» **Source document**
■ ■ ■ ■ ■
It’s that time of year. Invitations to graduations and weddings start filling your calendar.

At times, you may wish you didn’t have so many friends or a large family.

It can be overwhelming not only for your time but also for your finances. Before RSVPing “yes” to the invitation, check your finances.

Can you cut back spending in some areas to afford traveling and buying gifts?

Will you need to forgo your originally planned vacation to cover the cost of these events?

Can you use your credit card reward points to cover some or all of these expenses?

When estimating how much travel will cost, remember to include your food and transportation costs before and after the event.

You may have an impromptu gathering at a nearby restaurant the night before the event.

You may need to rent a vehicle or pay for transportation to get around the location.

Also, pay attention to additional fees the hotel may have beyond the standard room and tax – for example, parking and resort fees.

To be conservative, add a cushion to your estimated travel cost for those commonly overlooked items.

Once you’ve figured out how much you can realistically spend, make a priority list. Decide which events you can travel to and which ones you’ll need to decline.

These decisions are never easy, but necessary to stay in control of your finances.

If you’re in a predicament where RSVPing “no” is not an option (due to family expectations or you’re in the wedding party), then try these suggestions to reduce the cost of buying a gift:

1- Offer some type of service in lieu of a store-bought gift.
■ ■ ■ ■ ■
» **Records for locating displayed items**
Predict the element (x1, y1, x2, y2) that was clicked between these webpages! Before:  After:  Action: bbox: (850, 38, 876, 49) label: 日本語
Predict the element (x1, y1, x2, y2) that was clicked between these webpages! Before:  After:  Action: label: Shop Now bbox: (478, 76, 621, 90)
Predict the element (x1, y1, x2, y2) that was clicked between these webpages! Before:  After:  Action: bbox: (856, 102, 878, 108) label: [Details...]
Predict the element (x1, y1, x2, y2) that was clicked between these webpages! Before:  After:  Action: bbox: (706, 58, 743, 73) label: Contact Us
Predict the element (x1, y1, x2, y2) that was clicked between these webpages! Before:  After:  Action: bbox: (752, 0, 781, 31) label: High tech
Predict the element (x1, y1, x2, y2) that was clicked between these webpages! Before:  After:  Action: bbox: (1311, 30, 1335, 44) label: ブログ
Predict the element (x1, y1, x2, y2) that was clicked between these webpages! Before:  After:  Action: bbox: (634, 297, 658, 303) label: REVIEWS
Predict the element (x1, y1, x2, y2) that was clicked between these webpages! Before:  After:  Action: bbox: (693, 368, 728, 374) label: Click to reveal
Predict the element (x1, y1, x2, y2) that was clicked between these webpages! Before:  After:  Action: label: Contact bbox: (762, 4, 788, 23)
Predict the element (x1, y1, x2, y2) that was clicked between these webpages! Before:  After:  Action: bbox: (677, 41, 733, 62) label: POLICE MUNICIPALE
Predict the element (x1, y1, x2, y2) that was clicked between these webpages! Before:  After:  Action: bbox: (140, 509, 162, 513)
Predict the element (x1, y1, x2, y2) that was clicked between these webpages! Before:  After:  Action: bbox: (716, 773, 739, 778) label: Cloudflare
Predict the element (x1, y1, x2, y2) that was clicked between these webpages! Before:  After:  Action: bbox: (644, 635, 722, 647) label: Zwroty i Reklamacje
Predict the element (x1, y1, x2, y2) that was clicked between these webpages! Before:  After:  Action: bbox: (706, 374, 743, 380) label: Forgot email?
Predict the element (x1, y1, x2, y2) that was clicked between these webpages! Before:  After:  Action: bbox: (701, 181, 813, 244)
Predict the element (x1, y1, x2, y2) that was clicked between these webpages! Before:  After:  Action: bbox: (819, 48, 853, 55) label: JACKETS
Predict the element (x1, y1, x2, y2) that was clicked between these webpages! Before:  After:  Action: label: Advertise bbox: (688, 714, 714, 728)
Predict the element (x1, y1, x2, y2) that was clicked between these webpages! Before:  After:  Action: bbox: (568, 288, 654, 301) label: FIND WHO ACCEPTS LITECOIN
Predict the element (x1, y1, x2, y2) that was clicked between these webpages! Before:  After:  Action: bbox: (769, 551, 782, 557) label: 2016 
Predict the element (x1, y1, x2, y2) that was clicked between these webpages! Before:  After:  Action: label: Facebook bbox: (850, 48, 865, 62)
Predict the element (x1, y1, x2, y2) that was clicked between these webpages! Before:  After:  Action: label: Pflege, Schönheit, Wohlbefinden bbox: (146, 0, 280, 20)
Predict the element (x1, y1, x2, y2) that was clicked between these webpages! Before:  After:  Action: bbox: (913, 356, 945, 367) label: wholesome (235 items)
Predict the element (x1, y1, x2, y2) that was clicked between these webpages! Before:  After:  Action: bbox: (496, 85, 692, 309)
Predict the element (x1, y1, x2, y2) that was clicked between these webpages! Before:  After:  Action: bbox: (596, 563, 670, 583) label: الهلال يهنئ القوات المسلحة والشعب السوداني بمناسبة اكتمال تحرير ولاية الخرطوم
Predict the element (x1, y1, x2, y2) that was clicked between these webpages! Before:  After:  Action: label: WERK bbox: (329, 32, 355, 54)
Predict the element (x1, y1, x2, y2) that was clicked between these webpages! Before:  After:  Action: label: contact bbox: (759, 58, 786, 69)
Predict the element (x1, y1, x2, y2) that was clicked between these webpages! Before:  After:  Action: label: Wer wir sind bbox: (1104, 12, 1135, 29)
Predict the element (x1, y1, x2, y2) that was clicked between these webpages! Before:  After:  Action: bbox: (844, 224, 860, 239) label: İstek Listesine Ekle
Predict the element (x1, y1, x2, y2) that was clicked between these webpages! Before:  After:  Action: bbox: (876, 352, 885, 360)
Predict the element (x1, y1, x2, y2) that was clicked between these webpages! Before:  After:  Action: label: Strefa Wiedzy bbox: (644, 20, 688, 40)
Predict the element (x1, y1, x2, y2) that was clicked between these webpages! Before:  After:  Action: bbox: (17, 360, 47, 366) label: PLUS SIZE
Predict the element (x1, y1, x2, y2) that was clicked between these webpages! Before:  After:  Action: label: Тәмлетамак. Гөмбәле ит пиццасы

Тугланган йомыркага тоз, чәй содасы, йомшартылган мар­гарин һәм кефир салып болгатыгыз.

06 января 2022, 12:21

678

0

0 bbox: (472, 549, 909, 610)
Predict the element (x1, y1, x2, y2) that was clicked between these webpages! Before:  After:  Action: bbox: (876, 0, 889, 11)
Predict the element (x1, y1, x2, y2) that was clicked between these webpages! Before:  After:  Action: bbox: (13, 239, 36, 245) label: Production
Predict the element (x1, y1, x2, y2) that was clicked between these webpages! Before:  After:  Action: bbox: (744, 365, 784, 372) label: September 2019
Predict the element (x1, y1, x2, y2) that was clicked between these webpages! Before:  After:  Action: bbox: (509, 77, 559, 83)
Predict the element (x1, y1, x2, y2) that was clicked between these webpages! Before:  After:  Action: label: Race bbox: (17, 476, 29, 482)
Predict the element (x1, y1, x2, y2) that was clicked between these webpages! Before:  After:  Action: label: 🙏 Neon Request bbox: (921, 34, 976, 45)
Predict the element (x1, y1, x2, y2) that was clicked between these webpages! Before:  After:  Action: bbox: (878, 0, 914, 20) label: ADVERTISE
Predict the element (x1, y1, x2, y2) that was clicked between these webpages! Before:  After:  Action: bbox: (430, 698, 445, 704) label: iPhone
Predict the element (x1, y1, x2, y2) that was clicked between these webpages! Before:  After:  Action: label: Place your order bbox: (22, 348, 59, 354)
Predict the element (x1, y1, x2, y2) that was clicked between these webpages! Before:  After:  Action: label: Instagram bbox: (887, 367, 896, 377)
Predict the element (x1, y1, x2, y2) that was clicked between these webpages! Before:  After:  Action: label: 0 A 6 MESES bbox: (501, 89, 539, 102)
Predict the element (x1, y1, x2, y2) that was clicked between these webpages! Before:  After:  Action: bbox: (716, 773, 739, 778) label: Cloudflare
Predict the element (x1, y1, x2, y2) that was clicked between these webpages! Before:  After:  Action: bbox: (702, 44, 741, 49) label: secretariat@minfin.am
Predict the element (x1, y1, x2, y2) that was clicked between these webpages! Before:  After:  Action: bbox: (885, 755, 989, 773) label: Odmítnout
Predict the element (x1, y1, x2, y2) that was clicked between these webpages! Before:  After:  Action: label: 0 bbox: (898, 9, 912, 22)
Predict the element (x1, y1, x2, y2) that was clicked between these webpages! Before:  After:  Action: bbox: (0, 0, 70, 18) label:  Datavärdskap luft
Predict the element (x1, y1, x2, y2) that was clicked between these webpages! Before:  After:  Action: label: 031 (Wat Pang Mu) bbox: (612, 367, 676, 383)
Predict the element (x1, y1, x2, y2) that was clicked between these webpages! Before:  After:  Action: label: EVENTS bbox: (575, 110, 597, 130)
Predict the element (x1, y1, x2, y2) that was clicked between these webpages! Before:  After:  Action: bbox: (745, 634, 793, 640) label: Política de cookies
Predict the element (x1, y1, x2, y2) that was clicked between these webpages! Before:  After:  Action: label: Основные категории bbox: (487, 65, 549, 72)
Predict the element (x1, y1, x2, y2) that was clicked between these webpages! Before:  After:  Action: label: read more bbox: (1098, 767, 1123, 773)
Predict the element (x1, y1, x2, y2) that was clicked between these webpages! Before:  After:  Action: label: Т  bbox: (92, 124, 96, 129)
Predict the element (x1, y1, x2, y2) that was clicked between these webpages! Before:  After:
■ ■ ■ ■ ■
» **Problem details**
Can you carry on the article about budgeting for graduation and wedding invitations, starting right after its last sentence?

» **Exercise response**
For example, offer your time to help the new graduate update their LinkedIn profile and resume. Or offer to housesit or take care of pets when the newlyweds go on their honeymoon.

2- Find others who would be interested in purchasing a group gift.

With this approach, you can buy something more expensive on the graduate’s wish list or the wedding registry.

3- Check your credit card reward program or any other reward program you are enrolled in to see how many points you’ve accumulated.

You may have enough points to cover all or some of the cost of a gift. They’ll never know you used points to buy their gift.

Moving forward, adjust your spending plan (aka, budget) to account for buying gifts and traveling.

If you already have a plan to save for holiday gifts, expand it to include gifts for other occasions – such as graduations, weddings, birthdays, baby showers, and other events requiring a gift.

If you’re at the age where your friends are getting married, start setting aside money to travel to the wedding and bachelor/bachelorette celebrations. From your relationships, you’ll know how extravagant your friends may be when planning their big day.

Celebrating milestone events such as graduations and weddings is a joyous occasion – allowing you to gather with family and friends.

However, attending these events can become expensive – especially with destination weddings.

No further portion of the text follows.